By Kristin Gray
Photos by Sara Vogt
Have you ever wondered where the fun-loving festival goers party in the winter? The answer is Terminal West to see BoomBox. A different crowd than the norm (if there is such a thing for this venue), I walked in and instantly felt like I was at an outdoor summer fest. Chilling and dancing with the eccentric, happy folks that are regulars at these events. It even smelled like a festival.
The night kicked off with DJ Ramona Wouters, a pleasantly talented artist who has opened for some great talent and often tours with BoomBox. Her set started us off right, with a wonderful house mix that caught the audience’s sweet spot. When I arrived the dancing had already begun and only intensified as she continued weaving for us a rich array of sounds. I kid you not when I say that Ramona’s music was bumpin' enough to inspire someone’s mom to start break dancing on the floor.
After a great set and the pleasure of witnessing a wickedly impressive dance session, BoomBox came to the stage. With a full DJ deck, guitar, drums and mic I fully expected guest artists to step up. But no, the duo was about to show us a musical mastery I have never seen before live. Growing up on various instruments, producing, and DJing, these guys could do it all.

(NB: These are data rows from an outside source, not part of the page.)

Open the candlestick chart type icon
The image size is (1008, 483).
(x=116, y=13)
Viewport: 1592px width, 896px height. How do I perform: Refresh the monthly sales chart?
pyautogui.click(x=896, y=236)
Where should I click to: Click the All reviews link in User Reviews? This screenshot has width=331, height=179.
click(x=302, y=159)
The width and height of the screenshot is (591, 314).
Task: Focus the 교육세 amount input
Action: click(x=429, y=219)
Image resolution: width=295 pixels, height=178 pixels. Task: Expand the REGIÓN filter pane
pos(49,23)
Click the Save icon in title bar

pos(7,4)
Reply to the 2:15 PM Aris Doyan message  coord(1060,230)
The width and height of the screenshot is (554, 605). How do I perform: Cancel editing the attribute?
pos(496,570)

On the stage was vocalist/guitarist Zion Godchaux, whose parents happened to work and perform with The Grateful Dead, and Russ Randolph, DJ and drummer extraordinaire. Russ was donned in a pink polka dot hat and headgear that could have been stolen straight from Willy Wonka. I knew this was going to be a fun night.

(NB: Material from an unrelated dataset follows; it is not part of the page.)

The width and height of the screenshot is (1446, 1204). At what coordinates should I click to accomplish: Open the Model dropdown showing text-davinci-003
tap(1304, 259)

The talent these two exhibited was second to none. Sexy guitar riffs and seamless transitions between turntable and a drum set that filled the venue with a groovy, funky house beat. These guys are no freshman to the performance world, having been playing and producing together for over ten years. Known for their improvisation rather than playing a pre-decided upon track set, they tune their music to the mood of their beloved fans.
There were brief interludes to their upbeat grooves when their music hit a darker turn, Russ kicking in deeper sounds that completely changed the movement of the crowd. It became more intense, but just as quickly as it came, they brought us back to their soulful vibes. But at no point did I think this was choppy or out of place. It was more like they were saying, “We know you love our groovy, psychedelic rock, but now come join us on the dark side for a moment.”
We stayed strong till the end, nobody wanting to leave, as we were all caught up in the magic of their songs. Striking up the chords for an oldie but a goodie, Stereo, the crowd lost their minds, unable to stop cheering and relishing. From that point, they continuously brought back in snippets of the song throughout the night, mixing parts of the bass or guitar notes into other songs. It really showed their intuitiveness and creativity that gives them such a unique sound. It was an evening of musical diversity and harmony that none of us will soon forget.